3 Ways to Relieve Chronic Pain with Exercise

1. Take a Dip

Research shows that repetitive and low-impact exercises that don't pound on your muscles and ligaments, such as swimming, may greatly benefit those with joint problems.

When we exercise, not only do we feel better but we also become healthier. According to the Mayo Clinic, even though those who suffer from chronic pain have for years been told to rest, research is now showing that just the opposite is true. When we rest, we actually become stiffer, less flexible and less fit. All of these factors may increase chronic pain. Swimming is a great form of exercise for those who have chronic pain because it increases your range of motion, pumps blood to the heart and tones and strengthens muscles.
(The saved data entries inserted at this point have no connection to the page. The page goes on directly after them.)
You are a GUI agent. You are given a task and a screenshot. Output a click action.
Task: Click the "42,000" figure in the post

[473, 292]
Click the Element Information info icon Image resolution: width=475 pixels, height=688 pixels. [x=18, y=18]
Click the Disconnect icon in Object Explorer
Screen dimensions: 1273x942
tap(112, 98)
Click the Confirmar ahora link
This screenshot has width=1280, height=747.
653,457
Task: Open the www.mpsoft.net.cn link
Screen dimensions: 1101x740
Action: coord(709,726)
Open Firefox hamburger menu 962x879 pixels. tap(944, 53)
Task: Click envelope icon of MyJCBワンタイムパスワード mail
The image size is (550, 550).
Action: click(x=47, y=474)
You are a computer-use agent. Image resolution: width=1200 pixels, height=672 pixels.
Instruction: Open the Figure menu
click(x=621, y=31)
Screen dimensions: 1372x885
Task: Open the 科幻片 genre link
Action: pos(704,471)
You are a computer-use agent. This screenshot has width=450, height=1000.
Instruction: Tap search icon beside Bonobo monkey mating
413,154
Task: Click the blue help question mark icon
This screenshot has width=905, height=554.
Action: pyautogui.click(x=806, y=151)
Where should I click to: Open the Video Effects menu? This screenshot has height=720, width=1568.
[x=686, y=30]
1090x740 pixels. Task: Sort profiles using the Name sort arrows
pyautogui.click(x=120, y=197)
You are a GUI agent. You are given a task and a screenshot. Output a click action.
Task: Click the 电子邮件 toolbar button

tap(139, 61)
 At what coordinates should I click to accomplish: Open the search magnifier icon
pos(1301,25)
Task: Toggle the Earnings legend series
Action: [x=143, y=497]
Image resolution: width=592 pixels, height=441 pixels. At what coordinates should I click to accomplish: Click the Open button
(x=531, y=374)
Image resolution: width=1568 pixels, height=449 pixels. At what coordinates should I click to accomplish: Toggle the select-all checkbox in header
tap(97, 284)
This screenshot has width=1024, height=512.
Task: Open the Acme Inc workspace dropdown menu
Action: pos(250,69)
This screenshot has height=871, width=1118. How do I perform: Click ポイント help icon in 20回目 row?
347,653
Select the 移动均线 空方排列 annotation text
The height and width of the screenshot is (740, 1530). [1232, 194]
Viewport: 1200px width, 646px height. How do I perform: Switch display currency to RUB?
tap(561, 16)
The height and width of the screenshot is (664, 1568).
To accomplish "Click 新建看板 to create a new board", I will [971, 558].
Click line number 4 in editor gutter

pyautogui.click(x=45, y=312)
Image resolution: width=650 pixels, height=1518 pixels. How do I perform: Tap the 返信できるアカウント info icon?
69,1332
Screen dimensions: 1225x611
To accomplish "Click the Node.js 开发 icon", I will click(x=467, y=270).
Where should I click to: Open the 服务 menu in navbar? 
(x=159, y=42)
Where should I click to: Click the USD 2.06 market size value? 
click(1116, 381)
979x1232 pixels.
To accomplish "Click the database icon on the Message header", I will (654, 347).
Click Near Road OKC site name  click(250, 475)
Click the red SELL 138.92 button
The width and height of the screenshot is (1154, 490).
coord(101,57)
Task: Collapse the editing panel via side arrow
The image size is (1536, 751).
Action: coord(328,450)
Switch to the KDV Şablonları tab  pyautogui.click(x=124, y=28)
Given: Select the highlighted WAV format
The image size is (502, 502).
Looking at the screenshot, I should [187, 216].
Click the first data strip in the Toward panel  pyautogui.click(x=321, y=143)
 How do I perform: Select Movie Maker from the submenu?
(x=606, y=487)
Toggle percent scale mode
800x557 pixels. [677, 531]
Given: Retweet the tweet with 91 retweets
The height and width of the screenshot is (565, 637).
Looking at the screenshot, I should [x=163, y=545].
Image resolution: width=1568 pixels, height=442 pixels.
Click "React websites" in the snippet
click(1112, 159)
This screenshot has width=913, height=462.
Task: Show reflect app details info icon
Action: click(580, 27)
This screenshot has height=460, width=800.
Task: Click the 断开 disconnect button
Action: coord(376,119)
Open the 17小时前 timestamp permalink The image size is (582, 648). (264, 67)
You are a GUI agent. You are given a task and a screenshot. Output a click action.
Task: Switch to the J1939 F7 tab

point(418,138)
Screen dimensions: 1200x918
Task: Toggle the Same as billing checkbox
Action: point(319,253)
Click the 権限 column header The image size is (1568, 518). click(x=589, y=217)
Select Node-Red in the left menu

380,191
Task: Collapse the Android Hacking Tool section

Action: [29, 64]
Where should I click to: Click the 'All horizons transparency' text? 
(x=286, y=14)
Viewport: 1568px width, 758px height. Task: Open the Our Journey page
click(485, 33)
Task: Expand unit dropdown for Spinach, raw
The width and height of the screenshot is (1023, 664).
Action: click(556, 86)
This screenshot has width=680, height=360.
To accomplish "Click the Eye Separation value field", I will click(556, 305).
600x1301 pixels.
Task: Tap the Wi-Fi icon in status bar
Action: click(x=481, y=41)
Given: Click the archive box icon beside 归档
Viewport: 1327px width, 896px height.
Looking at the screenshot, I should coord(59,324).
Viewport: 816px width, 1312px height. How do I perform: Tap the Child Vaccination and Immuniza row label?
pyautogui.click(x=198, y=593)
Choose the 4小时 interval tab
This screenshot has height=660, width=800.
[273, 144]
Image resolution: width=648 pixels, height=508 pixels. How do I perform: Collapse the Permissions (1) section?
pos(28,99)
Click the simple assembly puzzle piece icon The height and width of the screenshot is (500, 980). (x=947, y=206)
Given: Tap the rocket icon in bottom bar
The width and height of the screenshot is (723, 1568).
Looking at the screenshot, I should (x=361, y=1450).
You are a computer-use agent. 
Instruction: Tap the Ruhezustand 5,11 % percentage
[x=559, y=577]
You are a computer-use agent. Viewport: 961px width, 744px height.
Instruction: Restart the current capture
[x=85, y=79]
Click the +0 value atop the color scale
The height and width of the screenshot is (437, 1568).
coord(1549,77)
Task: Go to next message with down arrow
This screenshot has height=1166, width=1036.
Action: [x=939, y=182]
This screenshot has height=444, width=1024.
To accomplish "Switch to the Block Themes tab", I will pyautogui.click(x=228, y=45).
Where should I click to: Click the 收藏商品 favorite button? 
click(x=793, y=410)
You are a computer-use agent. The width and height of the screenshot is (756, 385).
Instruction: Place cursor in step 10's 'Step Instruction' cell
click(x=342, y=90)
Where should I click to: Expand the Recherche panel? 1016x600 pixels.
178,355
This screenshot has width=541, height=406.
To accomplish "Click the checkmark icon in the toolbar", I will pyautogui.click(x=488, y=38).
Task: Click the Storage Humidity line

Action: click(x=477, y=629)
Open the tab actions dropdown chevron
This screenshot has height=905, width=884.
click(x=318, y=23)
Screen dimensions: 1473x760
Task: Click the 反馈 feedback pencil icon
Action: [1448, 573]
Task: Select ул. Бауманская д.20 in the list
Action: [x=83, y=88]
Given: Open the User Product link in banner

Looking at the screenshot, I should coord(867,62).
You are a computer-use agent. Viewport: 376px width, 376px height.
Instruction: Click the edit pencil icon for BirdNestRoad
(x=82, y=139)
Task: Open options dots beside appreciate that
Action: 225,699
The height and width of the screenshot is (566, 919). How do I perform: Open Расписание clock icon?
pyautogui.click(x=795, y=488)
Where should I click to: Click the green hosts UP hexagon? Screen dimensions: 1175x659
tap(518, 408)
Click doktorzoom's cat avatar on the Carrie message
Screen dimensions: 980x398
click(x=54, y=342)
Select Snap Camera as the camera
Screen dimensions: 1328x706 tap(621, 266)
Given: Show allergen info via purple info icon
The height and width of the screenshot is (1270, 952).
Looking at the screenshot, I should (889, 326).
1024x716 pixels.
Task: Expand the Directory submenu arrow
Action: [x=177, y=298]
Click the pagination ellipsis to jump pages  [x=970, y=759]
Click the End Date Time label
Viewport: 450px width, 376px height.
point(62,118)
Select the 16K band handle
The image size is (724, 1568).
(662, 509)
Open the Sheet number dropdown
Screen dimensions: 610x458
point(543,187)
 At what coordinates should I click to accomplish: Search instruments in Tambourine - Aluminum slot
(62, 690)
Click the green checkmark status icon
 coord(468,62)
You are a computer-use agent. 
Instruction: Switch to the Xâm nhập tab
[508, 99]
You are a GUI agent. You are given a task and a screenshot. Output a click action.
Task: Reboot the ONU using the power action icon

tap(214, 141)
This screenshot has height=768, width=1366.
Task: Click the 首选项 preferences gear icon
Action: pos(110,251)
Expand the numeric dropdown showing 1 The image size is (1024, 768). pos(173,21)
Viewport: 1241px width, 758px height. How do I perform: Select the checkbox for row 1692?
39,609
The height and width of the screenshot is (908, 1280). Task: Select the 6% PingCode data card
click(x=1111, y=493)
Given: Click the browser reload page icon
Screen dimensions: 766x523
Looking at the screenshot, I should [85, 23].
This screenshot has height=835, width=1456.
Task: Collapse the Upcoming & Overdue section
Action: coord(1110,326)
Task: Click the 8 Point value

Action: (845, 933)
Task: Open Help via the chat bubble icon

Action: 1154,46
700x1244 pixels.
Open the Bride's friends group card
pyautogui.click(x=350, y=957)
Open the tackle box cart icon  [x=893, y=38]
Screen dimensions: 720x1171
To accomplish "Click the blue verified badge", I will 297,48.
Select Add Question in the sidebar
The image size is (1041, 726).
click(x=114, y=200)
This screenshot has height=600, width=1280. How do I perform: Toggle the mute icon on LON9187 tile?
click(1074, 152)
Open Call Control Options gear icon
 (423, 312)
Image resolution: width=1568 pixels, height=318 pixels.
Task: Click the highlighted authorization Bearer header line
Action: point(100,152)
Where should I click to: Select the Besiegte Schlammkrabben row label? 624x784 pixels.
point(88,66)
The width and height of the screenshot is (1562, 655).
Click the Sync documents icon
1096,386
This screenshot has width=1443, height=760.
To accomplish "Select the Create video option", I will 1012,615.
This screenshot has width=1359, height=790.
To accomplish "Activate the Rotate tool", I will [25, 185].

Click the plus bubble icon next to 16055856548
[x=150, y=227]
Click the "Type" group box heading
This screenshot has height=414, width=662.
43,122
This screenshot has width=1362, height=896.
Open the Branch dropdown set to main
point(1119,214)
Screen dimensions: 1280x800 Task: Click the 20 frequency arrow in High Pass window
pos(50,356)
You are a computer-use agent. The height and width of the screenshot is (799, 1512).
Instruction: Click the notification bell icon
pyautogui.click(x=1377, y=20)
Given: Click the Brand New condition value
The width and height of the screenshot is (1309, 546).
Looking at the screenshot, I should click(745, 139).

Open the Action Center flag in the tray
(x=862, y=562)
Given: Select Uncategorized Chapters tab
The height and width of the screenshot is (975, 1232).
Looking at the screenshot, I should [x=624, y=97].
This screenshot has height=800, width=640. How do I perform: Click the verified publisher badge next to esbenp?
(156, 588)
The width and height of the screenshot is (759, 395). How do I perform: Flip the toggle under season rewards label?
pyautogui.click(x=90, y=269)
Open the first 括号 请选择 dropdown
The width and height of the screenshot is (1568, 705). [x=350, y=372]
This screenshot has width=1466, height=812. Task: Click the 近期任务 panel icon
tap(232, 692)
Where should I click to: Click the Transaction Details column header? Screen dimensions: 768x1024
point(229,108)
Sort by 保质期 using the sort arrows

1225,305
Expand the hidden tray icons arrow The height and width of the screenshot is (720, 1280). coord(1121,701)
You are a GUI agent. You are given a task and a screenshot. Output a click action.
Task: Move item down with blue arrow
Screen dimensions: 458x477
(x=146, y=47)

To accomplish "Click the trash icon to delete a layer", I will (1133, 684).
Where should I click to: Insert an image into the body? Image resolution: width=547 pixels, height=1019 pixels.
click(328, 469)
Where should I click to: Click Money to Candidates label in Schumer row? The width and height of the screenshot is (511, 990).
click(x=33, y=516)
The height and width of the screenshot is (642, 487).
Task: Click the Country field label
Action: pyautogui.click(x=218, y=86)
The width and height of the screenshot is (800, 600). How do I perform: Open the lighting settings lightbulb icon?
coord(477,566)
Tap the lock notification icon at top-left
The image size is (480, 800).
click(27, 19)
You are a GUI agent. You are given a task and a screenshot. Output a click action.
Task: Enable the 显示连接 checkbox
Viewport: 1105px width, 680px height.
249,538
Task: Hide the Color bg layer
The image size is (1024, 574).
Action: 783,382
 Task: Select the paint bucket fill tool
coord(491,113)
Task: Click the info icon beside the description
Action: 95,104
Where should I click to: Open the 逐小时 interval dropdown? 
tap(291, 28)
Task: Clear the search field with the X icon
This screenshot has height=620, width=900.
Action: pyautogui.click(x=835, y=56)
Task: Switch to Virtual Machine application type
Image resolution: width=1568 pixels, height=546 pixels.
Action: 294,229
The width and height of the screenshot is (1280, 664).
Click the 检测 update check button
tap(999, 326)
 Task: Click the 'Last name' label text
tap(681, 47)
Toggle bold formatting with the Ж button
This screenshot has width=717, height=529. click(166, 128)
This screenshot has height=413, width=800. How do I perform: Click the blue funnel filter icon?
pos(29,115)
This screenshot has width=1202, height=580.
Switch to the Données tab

There is little risk for injury unless you overdo it or don't know how to swim properly.

Don't worry too much about being more fatigued by getting moving: moderate aerobic exercise like swimming has been shown to boost energy, not take it away, particularly in the long run.

Health experts recommend people with chronic pain get 20 to 30 minutes of a moderate aerobic activity like swimming at least four times a week. If you're not someone who is comfortable going to a gym, check around at the local high schools that have swimming pools to see when they offer open swim time for the general public.

If you have chronic pain, consult your primary doctor to discuss a fitness routine that will work for you and your condition.

2. Lift Weights

Strength training is an effective component to a fitness plan for someone who has chronic pain. It's no longer just for jocks or bodybuilders. As we age or become sedentary, muscles start to weaken and they are replaced with fat. Lack of muscle means less support for our bodies, more risk for injury and consequently more pain.

If chronic pain is due to an injury, strength training is necessary to provide more support and power to the muscles around the injured area. It also can take the pressure off the injured area, thereby reducing pain.

Strength or resistance training should be performed on the major muscle groups. You don't have to belong to a gym to reap the benefits of strength training, though. Simply purchasing a few handheld free weights will do. Fitness experts recommend starting out slow and beginning a weight lifting routine under the guidance of a physical therapist or personal trainer who can teach you proper posture and lifting techniques.

3. Downward Dog

It may seem like everyone is toting around a yoga mat these days. But if you have chronic pain and feel left out of this ancient Indian bandwagon, consider this: Researchers at Harbor UCLA Medical Center in Los Angeles found that 4 weeks of yoga sessions significantly reduced the frequency and severity of chronic pain. So what exactly happens to our bodies when they start to breathe and move in unison?

Encountering a stressful situation makes most of us tense up. For anyone who has chronic pain, the tension that follows actually exacerbates the pain and makes it worse. Yoga has the capacity to improve chronic pain by teaching you breathing skills and postures that help you to relax. Most sufferers of chronic pain have muscles that are stiff and rigid and yoga helps to increase the range of motion in muscles and improve circulation, making muscles easier and less painful to move. Yoga also helps focus the mind so that you can have more control over your reaction to pain.

Look for yoga classes that are taught by a qualified yoga practitioner, preferably a teacher who teaches restorative yoga or one who has experience working with students who have chronic pain.